Mr. Bailey is a systems consultant with Superior Consultant Company, Inc. of Southfield, Mich.
Mr. Lenahan is executive director with Superior Consultant Company.
Both specialize in implementing HL7 standards using a variety of interface engines.
HL7 Discusses Version 3
According to a timeless proverb, “A picture is worth a thousand words.”
HL7 is taking that wisdom to heart with its Version 3 object-oriented message development process. The process is outlined in HL7’s Message Development Framework (MDF), a methodology for linking events, data elements and messages.
Within the MDF, determining the message requirements, analyzing the data and implementing the messages are accomplished by generating four distinct yet integrated models, which are pictorial representations of data and their interaction. The models are the means by which HL7 is building a new and enhanced standard that is definite and testable.
Central to Version 3 is the Reference Information Model (RIM). The RIM is a large pictorial representation object model of the clinical data and the state transitions. This model captures the data that a message or group of related messages will carry. It is a shared model between all domains, and is the model from which all domains must create their messages. Its commonality decreases the domain-specific eccentricities found in the current 2.x series of HL7 messages.
The MDF also calls for the creation of the Interaction Model, which captures information and identifies which application roles need to support the messages. Application roles define how an application interacts with others.

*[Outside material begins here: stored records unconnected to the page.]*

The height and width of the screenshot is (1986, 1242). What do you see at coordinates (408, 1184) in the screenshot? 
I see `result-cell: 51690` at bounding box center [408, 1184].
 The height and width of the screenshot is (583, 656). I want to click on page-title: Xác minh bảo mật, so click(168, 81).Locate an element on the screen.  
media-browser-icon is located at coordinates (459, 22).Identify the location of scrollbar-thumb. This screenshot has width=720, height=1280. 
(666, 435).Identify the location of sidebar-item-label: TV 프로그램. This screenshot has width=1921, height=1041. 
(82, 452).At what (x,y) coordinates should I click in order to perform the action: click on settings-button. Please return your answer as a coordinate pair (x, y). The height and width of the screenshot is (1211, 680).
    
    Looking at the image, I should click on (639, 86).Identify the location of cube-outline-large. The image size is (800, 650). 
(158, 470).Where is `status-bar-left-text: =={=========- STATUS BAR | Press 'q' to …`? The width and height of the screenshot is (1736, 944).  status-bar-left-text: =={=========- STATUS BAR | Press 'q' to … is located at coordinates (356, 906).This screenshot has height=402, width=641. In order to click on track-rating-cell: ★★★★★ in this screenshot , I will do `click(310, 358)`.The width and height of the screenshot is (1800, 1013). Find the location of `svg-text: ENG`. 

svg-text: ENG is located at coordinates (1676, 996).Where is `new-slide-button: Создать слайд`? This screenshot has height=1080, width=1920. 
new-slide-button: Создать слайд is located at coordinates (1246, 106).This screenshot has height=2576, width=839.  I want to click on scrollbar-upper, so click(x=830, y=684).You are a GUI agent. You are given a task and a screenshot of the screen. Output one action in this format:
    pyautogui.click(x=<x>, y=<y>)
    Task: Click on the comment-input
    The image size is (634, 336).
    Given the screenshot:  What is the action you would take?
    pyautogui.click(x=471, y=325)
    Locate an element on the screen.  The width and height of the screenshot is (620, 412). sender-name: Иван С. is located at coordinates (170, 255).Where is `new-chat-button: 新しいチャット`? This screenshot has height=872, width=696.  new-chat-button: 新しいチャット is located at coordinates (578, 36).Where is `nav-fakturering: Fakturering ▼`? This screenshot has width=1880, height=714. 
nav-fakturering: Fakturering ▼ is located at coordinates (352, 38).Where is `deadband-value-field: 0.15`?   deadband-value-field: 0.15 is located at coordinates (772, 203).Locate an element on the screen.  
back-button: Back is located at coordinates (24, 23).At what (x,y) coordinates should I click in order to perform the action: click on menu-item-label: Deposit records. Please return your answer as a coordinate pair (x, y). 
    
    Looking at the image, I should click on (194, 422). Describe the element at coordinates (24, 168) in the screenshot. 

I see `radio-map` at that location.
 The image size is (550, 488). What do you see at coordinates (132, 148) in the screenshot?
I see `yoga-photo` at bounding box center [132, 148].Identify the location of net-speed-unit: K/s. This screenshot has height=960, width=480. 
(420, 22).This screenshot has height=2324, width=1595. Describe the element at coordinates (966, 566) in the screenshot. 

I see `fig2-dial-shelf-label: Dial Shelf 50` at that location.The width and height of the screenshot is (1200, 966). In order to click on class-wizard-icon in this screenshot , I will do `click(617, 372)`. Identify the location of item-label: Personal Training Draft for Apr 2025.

The Interaction Model includes specific trigger events, message formats and data elements that are needed for each application role. This provides a way to test a vendor’s conformity with a particular application role. HL7 plans to certify systems that “pass the test.”
Another benefit of HL7 Version 3 will be an expanded suite of data interchange formats. Until now, HL7 messages supported a single format using ASCII encoding. Version 3 messages will support XML, a restricted form of SGML, and component definitions in ActiveX and CORBA. For users and vendors that focus on electronic health records, the XML interchange model and its ability to represent both clinical documents and data elements will be appealing. Others will favor the transportability of data inherent in the component-based models.
HL7 V3 is slated for initial ballot in the fall of 1999 with the first approved chapters scheduled for release in 2000. A demonstration of Version 3 is planned for the 1999 HIMSS conference and exhibition in February 1999.